As a journalist, it is my job to shed light on the facts, report on the issues at hand and ultimately educate the public. Since no one has stepped up to the forefront to talk about suicide, I will gladly volunteer.

So here are some of (my) rules I am suggesting UNA implements to eliminate the stigma of talking about suicide.

1) Do not say ‘committed suicide’. People who die by suicide have not committed a criminal act, as the word ‘committed’ reveals. Instead, use ‘killed themselves’ or ‘died by suicide’.

2) Do not use diagnoses as adjectives. An individual is not a paranoid schizophrenic, he or she is an individual who has been diagnosed as paranoid schizophrenic.

3) Medicine does not define the illness, nor does it define that person. Daniel Reidenberg, executive director of Suicide Awareness Voices of Education said medicine cannot even treat the illness directly, only the symptoms.

Overall, educate yourself and stop offending people by calling them ‘crazy’ or justifying actions by saying ‘oh, they were off their meds.’ It is offensive.

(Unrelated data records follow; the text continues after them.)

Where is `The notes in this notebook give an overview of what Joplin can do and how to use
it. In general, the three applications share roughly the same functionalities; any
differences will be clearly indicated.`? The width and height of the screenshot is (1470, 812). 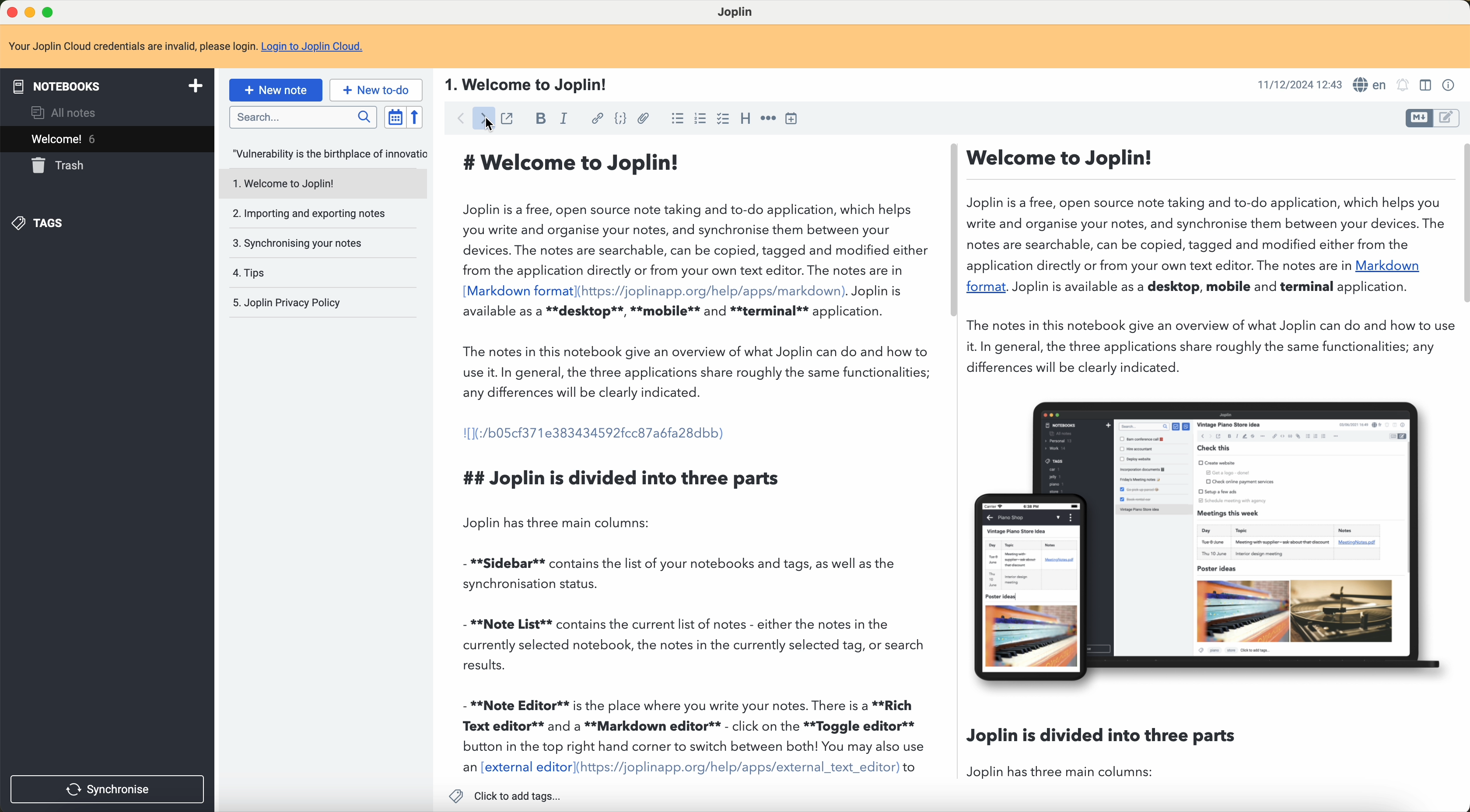
The notes in this notebook give an overview of what Joplin can do and how to use
it. In general, the three applications share roughly the same functionalities; any
differences will be clearly indicated. is located at coordinates (1213, 346).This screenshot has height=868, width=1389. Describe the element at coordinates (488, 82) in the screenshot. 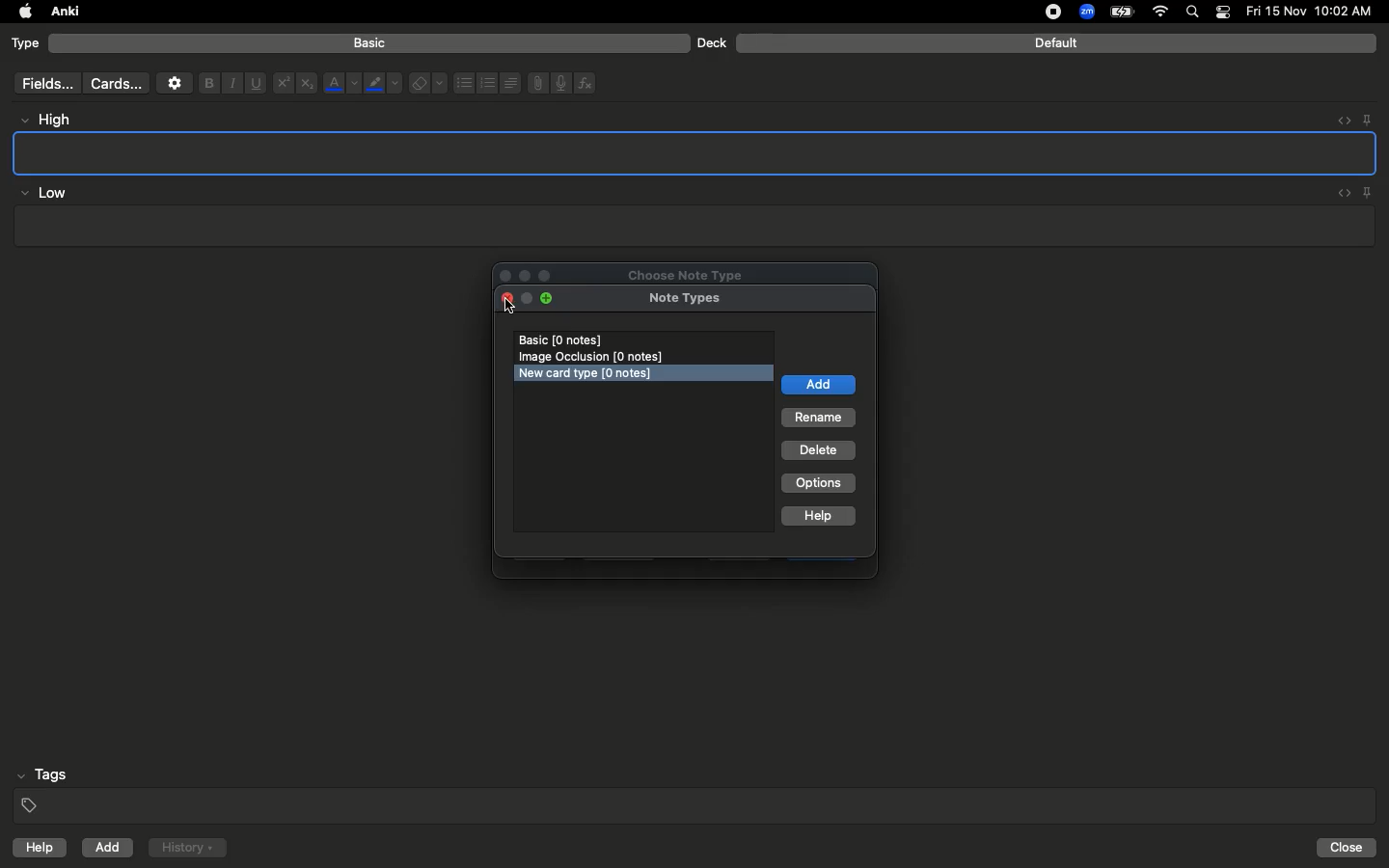

I see `Numbered bullets` at that location.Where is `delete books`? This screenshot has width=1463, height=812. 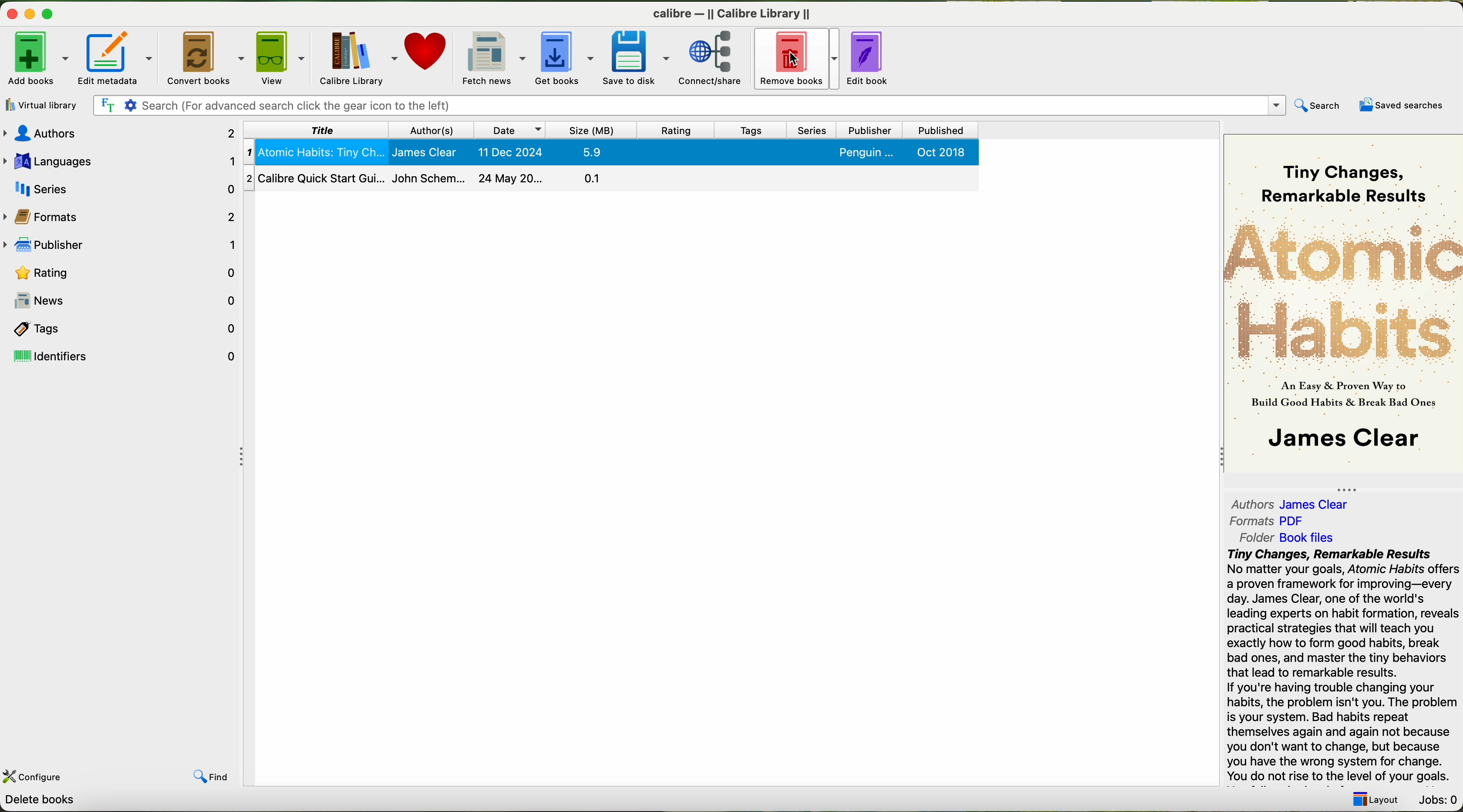
delete books is located at coordinates (38, 800). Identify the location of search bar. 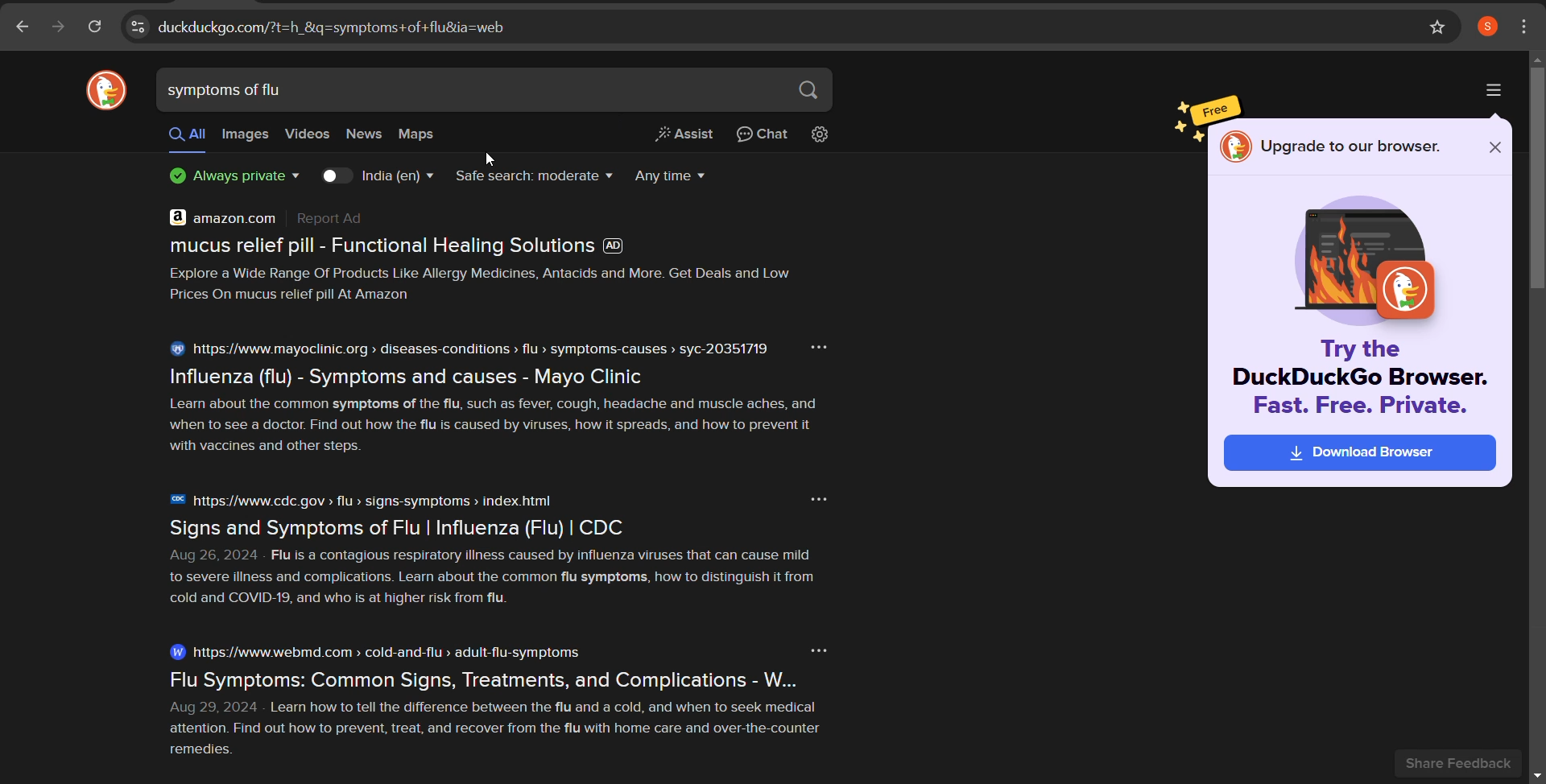
(469, 91).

And I know what you are thinking. Yes, copy-cat suicides are real. But during the seminar I learned many people have that feeling of aloneness. And by covering the issue of suicide, people can read, learn and know they are not alone.

And yes, September is national suicide prevention month. But suicides occur during the other 11 months, too, and help is always available.

By dialing 1-800-273-8255, your call will be directed to one of the nearest 166 crisis centers in the nation.

If we start giving a voice to the voiceless, not only can they find the joys in life, they can find life.